O tema ganha peso em regiões com malha fundiária extremamente fragmentada pelo grau de ocupação humana, justamente a realidade dos 17 estados brasileiros com Mata Atlântica. Análises mostram que mais de 90% dos imóveis cadastrados na região têm até 4 Módulos Fiscais. É o domínio das pequenas propriedades.
A partir de estudos conduzidos em municípios fluminenses como Nova Friburgo, Cachoeiras de Macacu, Petrópolis e Rio de Janeiro e, depois, ampliados para todo o estado do Rio de Janeiro, se verificou um satisfatório nível de conservação de Reservas Legais e de Áreas de Preservação Permanente em imóveis com CAR.
Ainda mais importante, foi estimado que a recomposição de áreas protegidas e daquelas aptas à produção florestal sustentável na Mata Atlântica contribuirá com ao menos 25% das metas brasileiras para a recomposição da vegetação nativa definidas junto ao Acordo Climático de Paris, ou 3 milhões de hectares de florestas.
Também foi verificado uma razoável sobreposição entre Unidades de Conservação (UCs), Terras indígenas e imóveis rurais em determinados estados do bioma. A resolução desses impasses passa pela comprovação da titularidade dos imóveis e pela regularização fundiária das áreas protegidas. Todas medidas fundamentais para a conservação da biodiversidade, de fontes de água e de outros serviços ecossistêmicos úteis a toda população.
Realidades como essas também revelam que avaliar informações do Cadastro Ambiental Rural olhando apenas para a quantidade de vegetação nativa nos imóveis rurais não é das rotas mais consistentes. Afinal, inúmeras regiões ainda seguem desprovidas do verde das matas e florestas e dos benefícios que elas geram para toda a sociedade.

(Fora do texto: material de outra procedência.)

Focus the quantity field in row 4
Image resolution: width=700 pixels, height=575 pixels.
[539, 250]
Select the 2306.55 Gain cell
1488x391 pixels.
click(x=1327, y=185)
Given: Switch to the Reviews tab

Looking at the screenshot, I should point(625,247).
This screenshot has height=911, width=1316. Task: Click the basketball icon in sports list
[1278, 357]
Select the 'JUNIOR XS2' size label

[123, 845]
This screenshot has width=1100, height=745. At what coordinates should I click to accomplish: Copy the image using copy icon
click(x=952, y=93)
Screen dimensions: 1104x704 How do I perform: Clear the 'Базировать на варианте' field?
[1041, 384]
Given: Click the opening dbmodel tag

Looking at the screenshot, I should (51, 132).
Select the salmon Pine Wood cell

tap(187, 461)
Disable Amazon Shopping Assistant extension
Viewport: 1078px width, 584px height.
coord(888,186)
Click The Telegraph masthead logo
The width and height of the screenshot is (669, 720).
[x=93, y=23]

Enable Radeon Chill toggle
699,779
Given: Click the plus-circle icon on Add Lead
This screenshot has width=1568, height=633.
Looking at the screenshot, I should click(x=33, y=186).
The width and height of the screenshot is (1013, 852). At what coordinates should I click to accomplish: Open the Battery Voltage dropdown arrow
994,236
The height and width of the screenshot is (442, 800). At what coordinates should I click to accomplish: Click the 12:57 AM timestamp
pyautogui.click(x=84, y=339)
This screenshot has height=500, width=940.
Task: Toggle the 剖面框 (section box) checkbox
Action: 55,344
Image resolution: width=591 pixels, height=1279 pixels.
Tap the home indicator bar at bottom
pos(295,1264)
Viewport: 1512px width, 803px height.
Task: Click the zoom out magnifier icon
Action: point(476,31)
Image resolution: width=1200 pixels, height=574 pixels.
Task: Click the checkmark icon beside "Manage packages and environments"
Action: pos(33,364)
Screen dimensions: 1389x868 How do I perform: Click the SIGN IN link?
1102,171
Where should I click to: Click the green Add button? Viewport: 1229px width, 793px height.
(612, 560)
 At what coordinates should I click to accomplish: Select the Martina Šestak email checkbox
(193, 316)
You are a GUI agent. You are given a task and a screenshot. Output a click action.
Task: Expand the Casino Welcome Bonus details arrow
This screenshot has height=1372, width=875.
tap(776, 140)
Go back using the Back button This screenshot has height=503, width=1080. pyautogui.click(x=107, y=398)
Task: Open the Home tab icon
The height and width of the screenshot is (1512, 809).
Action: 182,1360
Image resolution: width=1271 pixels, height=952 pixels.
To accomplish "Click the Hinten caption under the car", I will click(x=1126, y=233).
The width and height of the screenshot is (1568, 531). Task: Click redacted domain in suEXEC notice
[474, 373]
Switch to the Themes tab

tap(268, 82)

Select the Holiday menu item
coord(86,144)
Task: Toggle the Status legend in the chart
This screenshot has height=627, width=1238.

Além disso, manter biodiversidade, investir em florestas produtivas e no manejo florestal e enfrentar a crise climática serão fortalecidos com uma recomposição florestal que conecte áreas protegidas, em escala nacional.
Do Laboratório de Ecologia da Paisagem e Conservação da Universidade de São Paulo, outro parceiro da empreitada, veio a boa notícia de que aplicar a legislação florestal e recompor a vegetação nativa em larga escala tem potencial para reduzir fortemente as populações de ratos silvestres que transmitem o hantavírus.
Afinal, esses animais preferem ambientes abertos ou com poucas árvores. A doença não tem vacina e mata mais de quatro em cada dez brasileiros que são infectados.
O trabalho avança aprofundando análises para todo o bioma, sempre buscando contribuir para a resolução de conflitos fundiários, para fomentar a recomposição da vegetação nativa em áreas prioritárias e com conectividade.
As metas também incluem jogar luz sobre os diferentes tipos de vegetação remanescente, avaliar a aplicação da Lei da Mata Atlântica e estimular novos e qualificados Cadastros Ambientais Rurais.
Sem dúvida, esse conjunto de ações ajudará o Brasil no correto atendimento de compromissos internos e internacionais, como as convenções do Clima e da Biodiversidade, o Desafio de Bonn e a Iniciativa 20×20, esses últimos mais focados em recomposição da vegetação nativa em áreas desmatadas ou degradadas.
*Raimundo Deusdará Filho é Diretor Geral do Serviço Florestal Brasileiro, do Ministério do Meio Ambiente; Mario Mantovani é diretor de Políticas Públicas da Fundação SOS Mata Atlântica.